What is required: What is needed is a verbatim copy of the data, minus the pictures.

(Screenshot grounding data)
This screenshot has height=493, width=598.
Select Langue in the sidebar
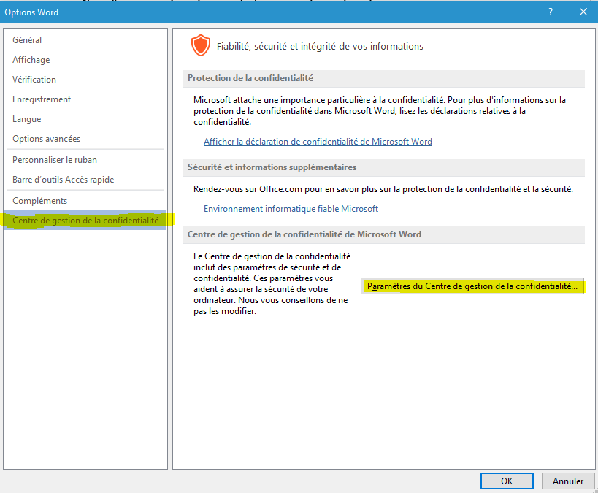(27, 119)
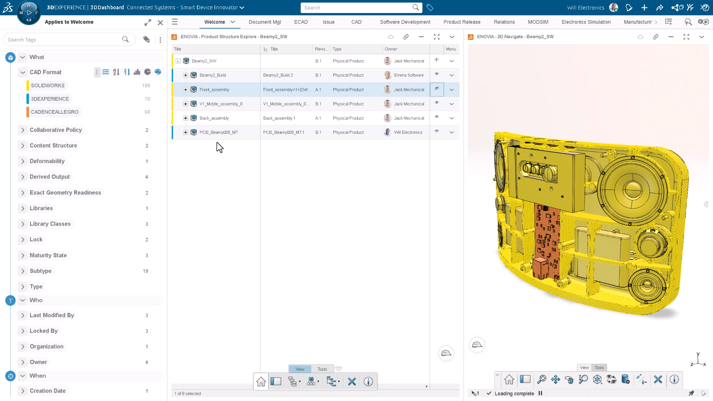713x401 pixels.
Task: Open the Product Release tab
Action: pos(461,22)
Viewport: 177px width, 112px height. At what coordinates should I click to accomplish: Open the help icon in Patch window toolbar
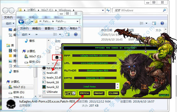click(x=76, y=34)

Written response:
This screenshot has height=493, width=598.
Select Langue in the sidebar
(27, 119)
713x401 pixels.
Task: Open the Product Release tab
Action: pos(461,22)
Viewport: 177px width, 112px height. At what coordinates should I click to accomplish: Open the help icon in Patch window toolbar
click(x=76, y=34)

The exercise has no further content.